» **WHAT THIS TASK INVOLVES**:
Should a picture appear anywhere in the data, omit it and copy everything else exactly.

+ + +

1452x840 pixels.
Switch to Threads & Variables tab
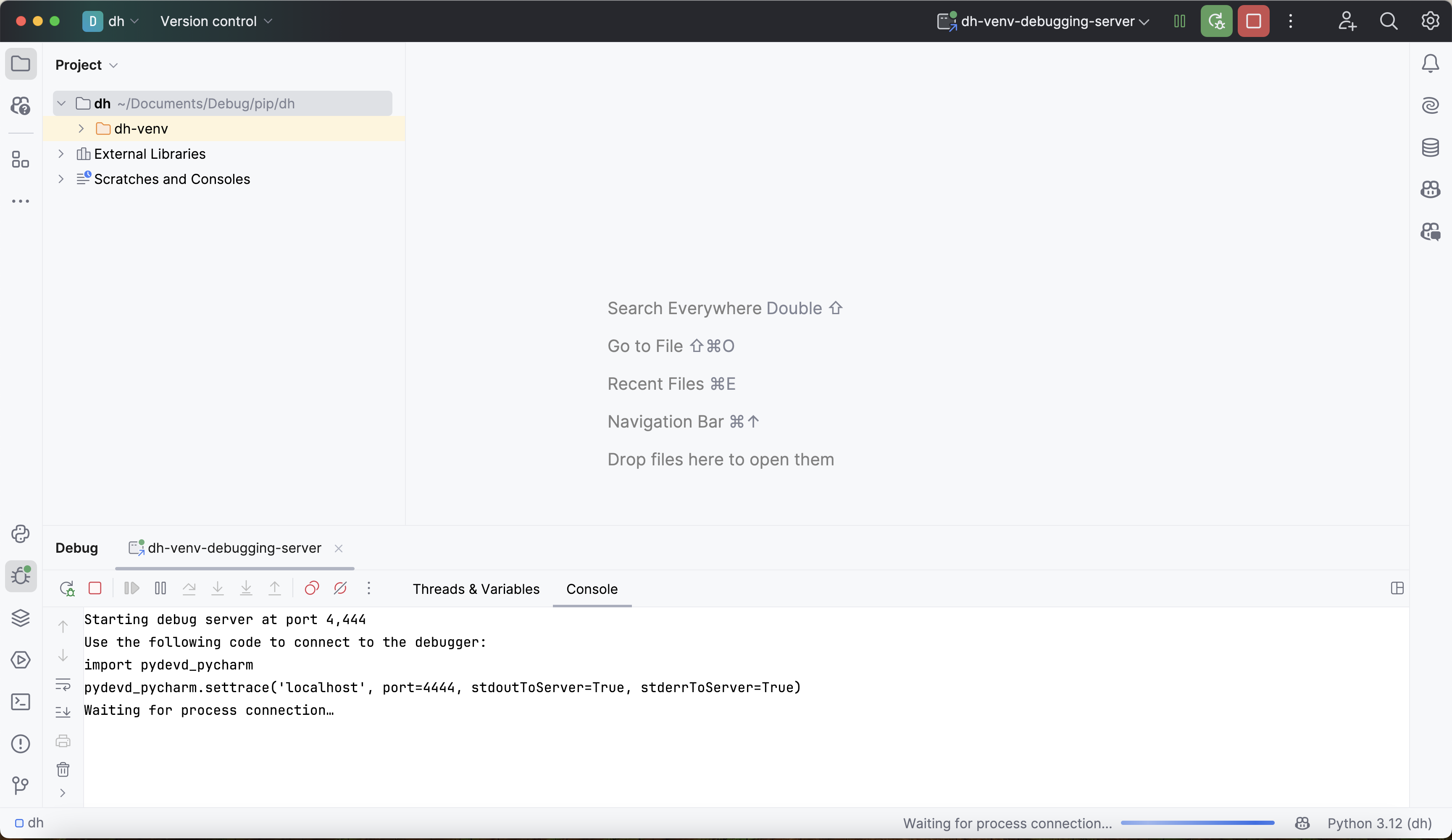click(x=476, y=589)
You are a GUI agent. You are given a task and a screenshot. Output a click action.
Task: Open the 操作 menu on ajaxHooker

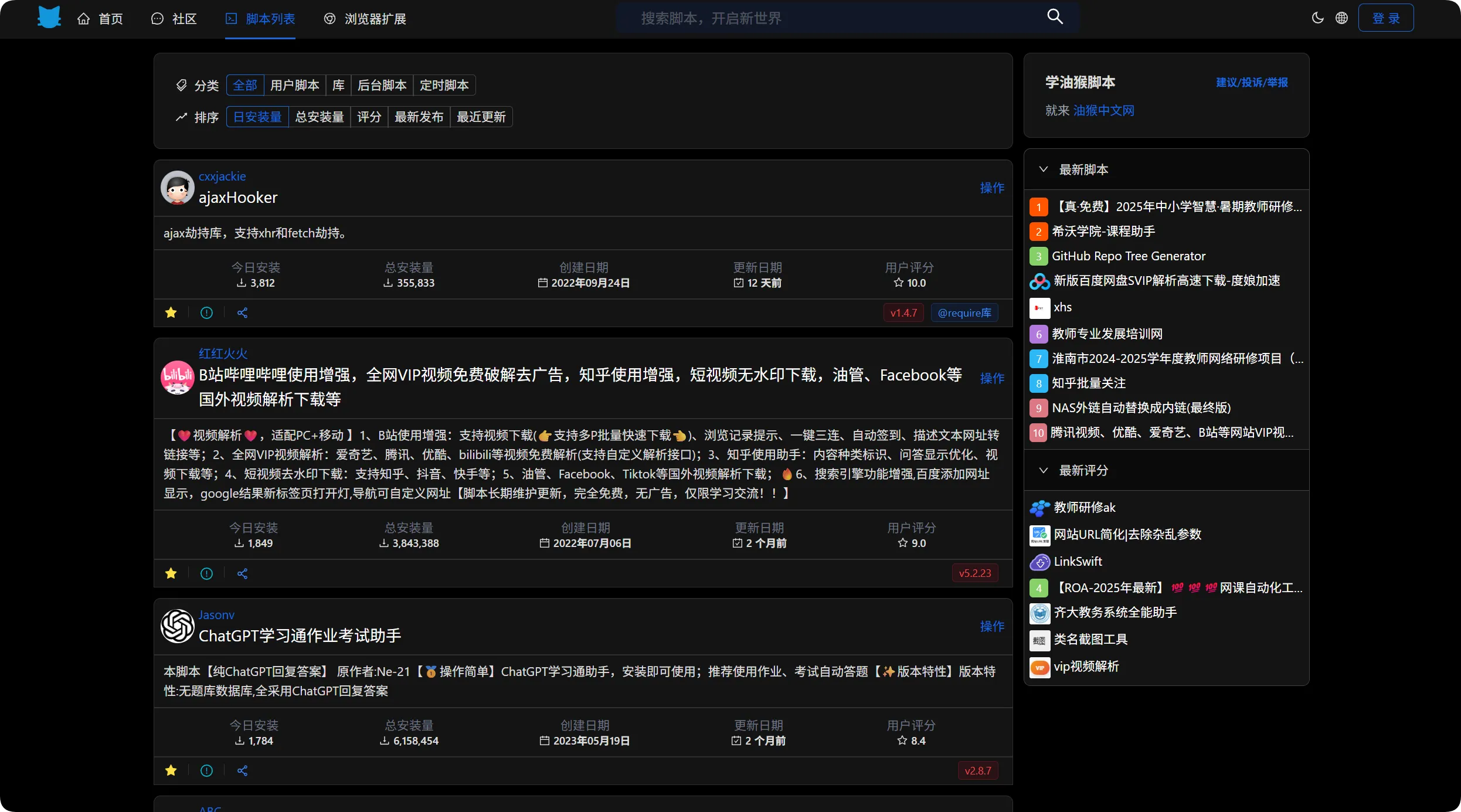(x=991, y=188)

+ + +

» **ANSWER SPACE**:
1452x840 pixels.
Switch to Threads & Variables tab
click(x=476, y=589)
You are a GUI agent. You are given a task and a screenshot. Output a click action.
Task: Open the 操作 menu on ajaxHooker

(x=991, y=188)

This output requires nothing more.